Dalam Mazhab Syafi’i, terdapat perbedaan yang signifikan antara konsep rukun dan wajib dalam ibadah haji. Hal ini tidak ditemukan dalam bab-bab lainnya. Kemungkinan hal ini dipengaruhi oleh perbedaan pendekatan dengan Mazhab Hanafi yang membedakan antara fardhu dan wajib.
Rukun haji, seperti ihram, wukuf, tawaf, sa’i, tahallul, dan tertib, harus dilaksanakan secara utuh tanpa ada yang ditinggalkan. Kegagalan dalam melaksanakan salah satu rukun haji dapat membuat ibadah haji menjadi rusak atau batal.
Sementara itu, wajib haji seperti ihram dari miqat, mabit di Muzdalifah dan Mina, lontar jumrah, tawaf wada’, haji ifrad, haji tamattu, atau qiran memiliki konsekuensi berbeda. Meskipun wajib haji juga harus dilaksanakan, namun jika ada yang terlupakan, haji masih dianggap sah dengan kewajiban membayar dam sebagai gantinya.
Jika dalam ibadah shalat, wajib haji dianggap mirip dengan sunnah ab’adh yang memiliki konsekuensi jika ditinggalkan. Bagi jamaah haji yang tidak melaksanakan wajib haji baik karena uzur maupun tanpa uzur, wajib membayar dam sebagai kompensasi.
Dari penjelasan di atas, dapat disimpulkan bahwa meninggalkan sebagian rukun haji memiliki konsekuensi yang berbeda dengan meninggalkan sebagian wajib haji. Rukun haji yang terlupakan akan membuat ibadah haji menjadi rusak atau batal, sementara wajib haji yang terlewatkan tidak akan mengakibatkan hal tersebut.

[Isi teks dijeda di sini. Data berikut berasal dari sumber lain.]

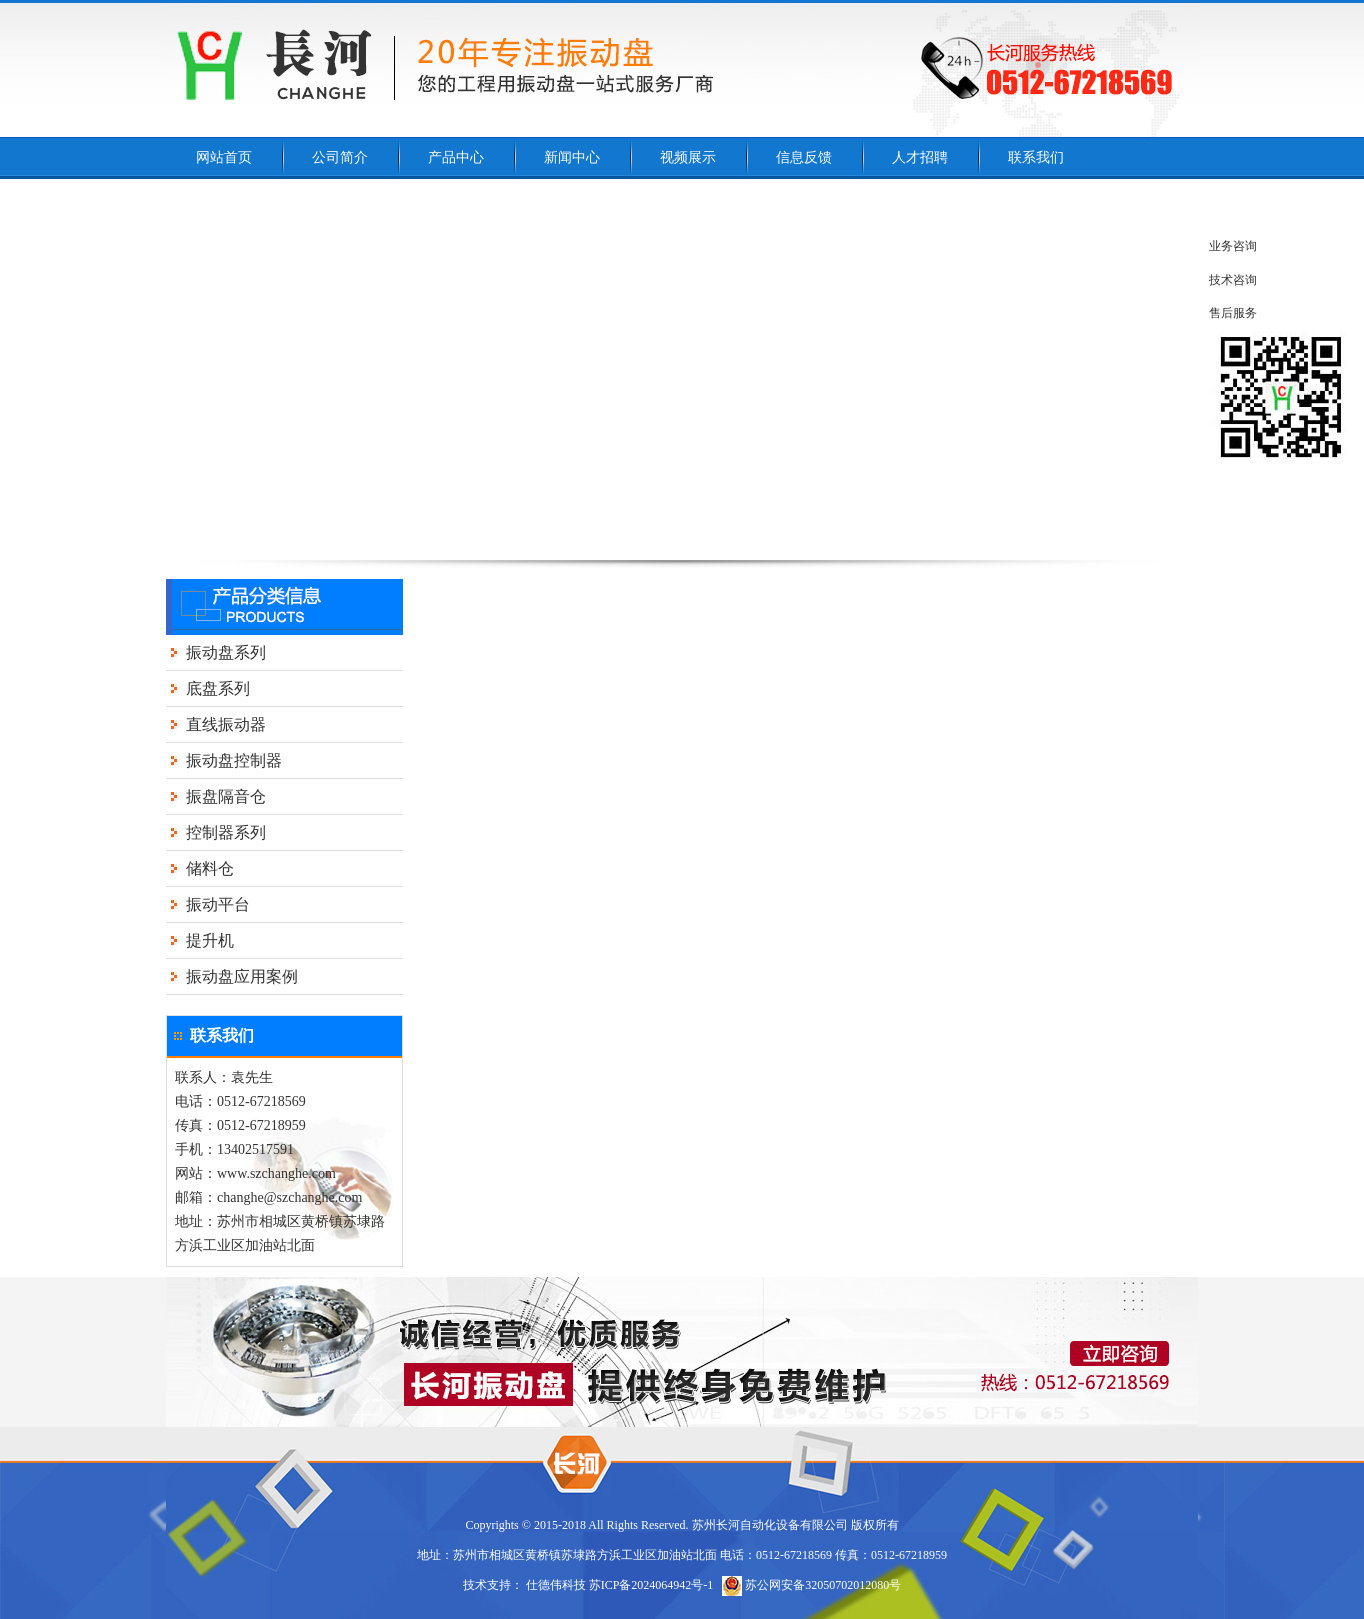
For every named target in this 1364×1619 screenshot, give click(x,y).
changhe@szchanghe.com (289, 1197)
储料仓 (210, 868)
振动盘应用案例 (242, 976)
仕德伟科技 (556, 1585)
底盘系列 (218, 688)
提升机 (210, 940)
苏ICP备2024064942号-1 (651, 1585)
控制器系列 (226, 832)
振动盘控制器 (234, 760)
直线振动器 (226, 724)
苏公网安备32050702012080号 (811, 1585)
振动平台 (218, 904)
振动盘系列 (226, 652)
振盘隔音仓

Kementerian Agama RI telah memberikan perhatian yang sungguh-sungguh terhadap pelaksanaan rukun dan wajib haji dari tahun ke tahun. Dengan memfasilitasi para jamaah haji asal Indonesia, Kemenag RI bertujuan untuk memastikan kelancaran dan kesahihan pelaksanaan ibadah haji sesuai dengan ajaran Mazhab Syafi’i.
Penting untuk dicatat bahwa perbedaan mendasar antara rukun dan wajib haji dalam Mazhab Syafi’i terletak pada konsekuensi hukum yang timbul jika ada yang terlupakan. Ini menjadi hal penting bagi para jamaah haji untuk memahami dengan baik agar ibadah haji mereka sah dan diterima di sisi Allah SWT.